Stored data
──────────

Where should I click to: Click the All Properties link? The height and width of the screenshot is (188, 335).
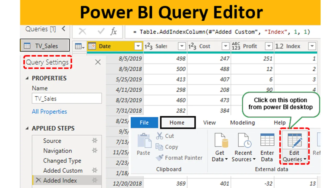pos(49,111)
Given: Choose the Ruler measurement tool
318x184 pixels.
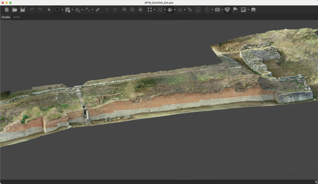Looking at the screenshot, I should tap(97, 10).
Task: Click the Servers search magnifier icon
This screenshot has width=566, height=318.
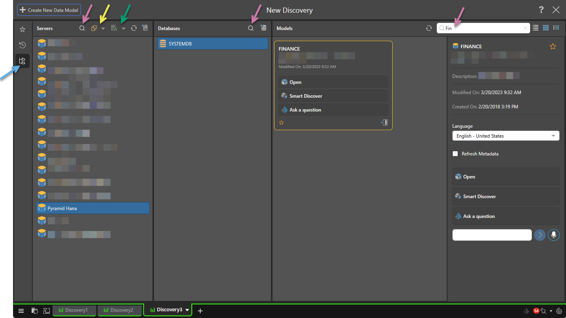Action: [82, 28]
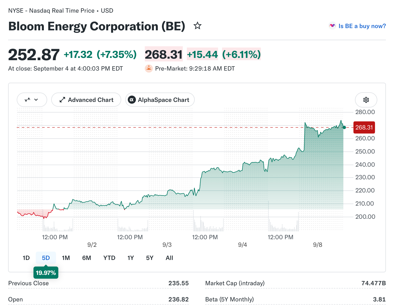Viewport: 393px width, 308px height.
Task: Show the YTD chart range
Action: tap(109, 258)
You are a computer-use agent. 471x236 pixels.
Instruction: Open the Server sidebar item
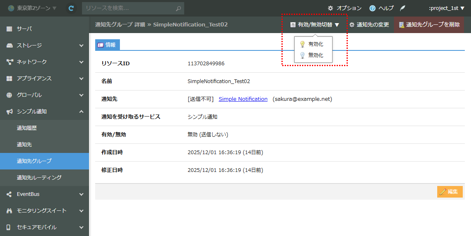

──────────

◆ **WORK REQUEST**
A faithful copy of the data above is wanted, with every image left out.

◆ **REPLY TO THE TASK**
Where should I click to: Click the All Properties link? The height and width of the screenshot is (188, 335).
pos(49,111)
Given: Choose the Ruler measurement tool
318x184 pixels.
Looking at the screenshot, I should tap(97, 10).
Task: Click the Servers search magnifier icon
This screenshot has width=566, height=318.
Action: [82, 28]
Viewport: 393px width, 308px height.
Task: Show the YTD chart range
Action: tap(109, 258)
You are a computer-use agent. 471x236 pixels.
Instruction: Open the Server sidebar item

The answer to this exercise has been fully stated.